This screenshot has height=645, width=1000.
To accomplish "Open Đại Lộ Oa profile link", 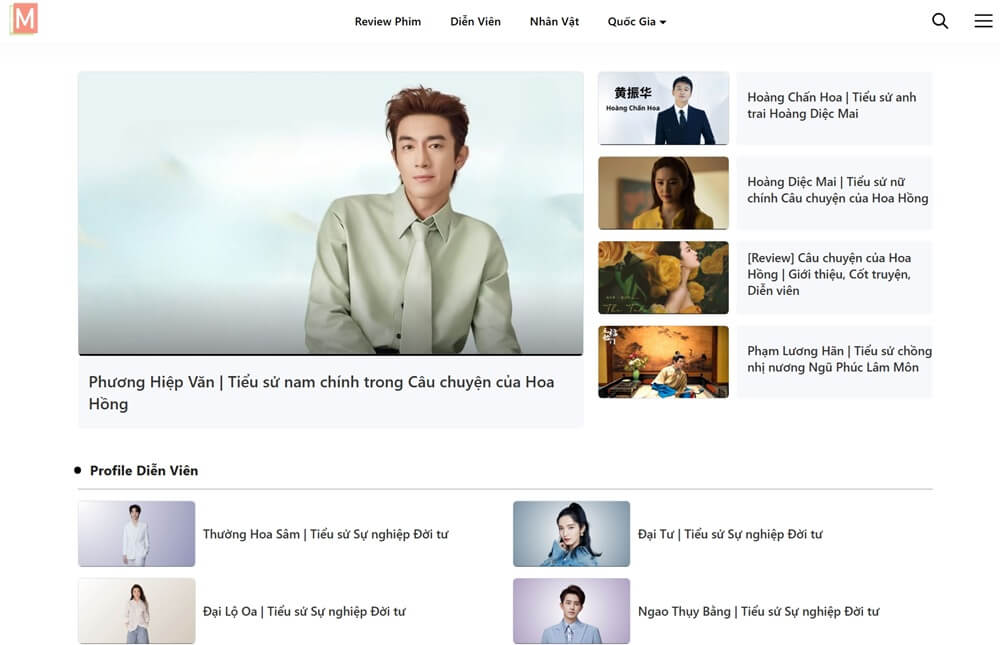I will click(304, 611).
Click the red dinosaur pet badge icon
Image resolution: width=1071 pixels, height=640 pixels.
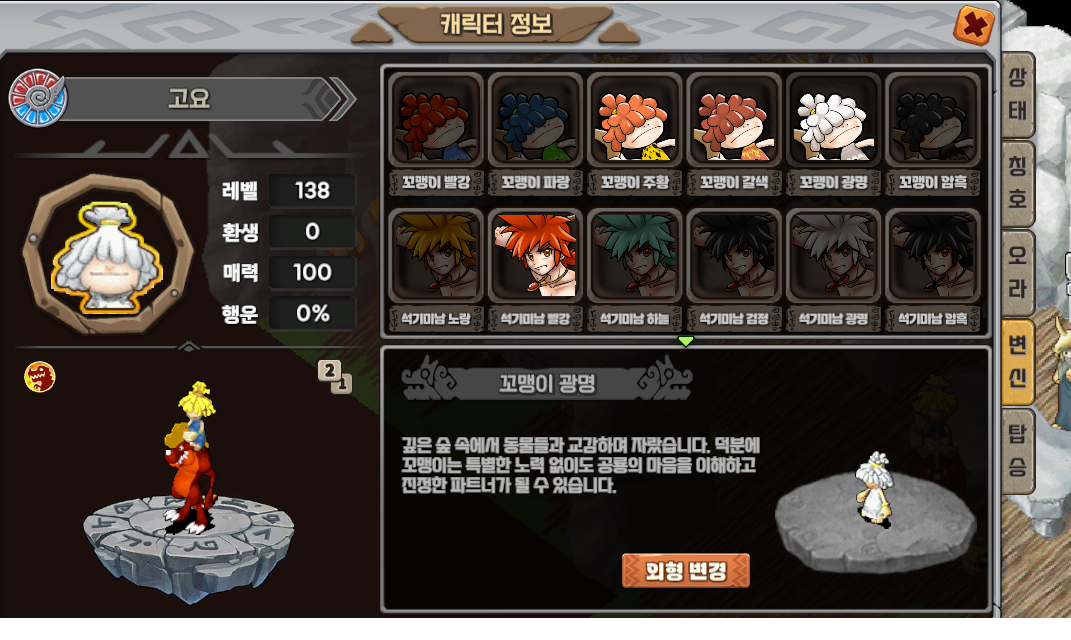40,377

—————

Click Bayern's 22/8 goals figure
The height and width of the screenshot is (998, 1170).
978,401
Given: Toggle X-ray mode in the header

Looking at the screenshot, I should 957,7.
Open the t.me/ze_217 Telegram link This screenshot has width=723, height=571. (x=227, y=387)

—————

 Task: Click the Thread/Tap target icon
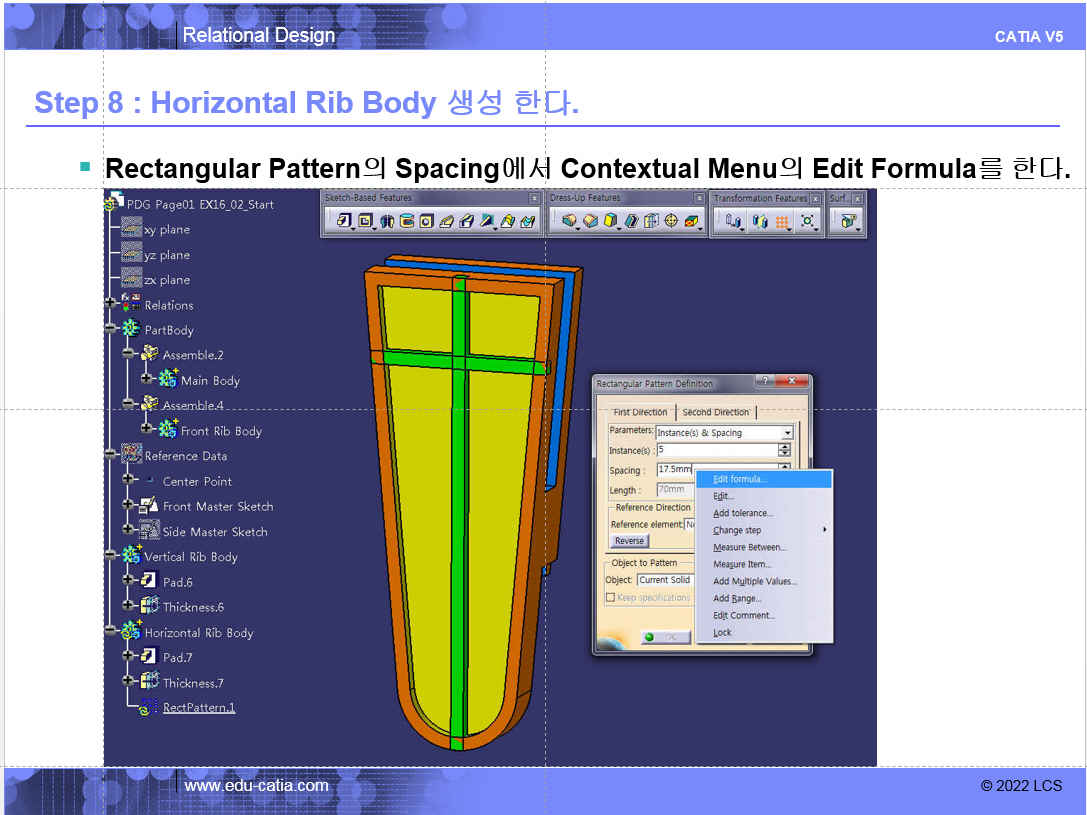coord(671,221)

—————

Count how many lines in the listing contain the string "This". Only that number should be given.

2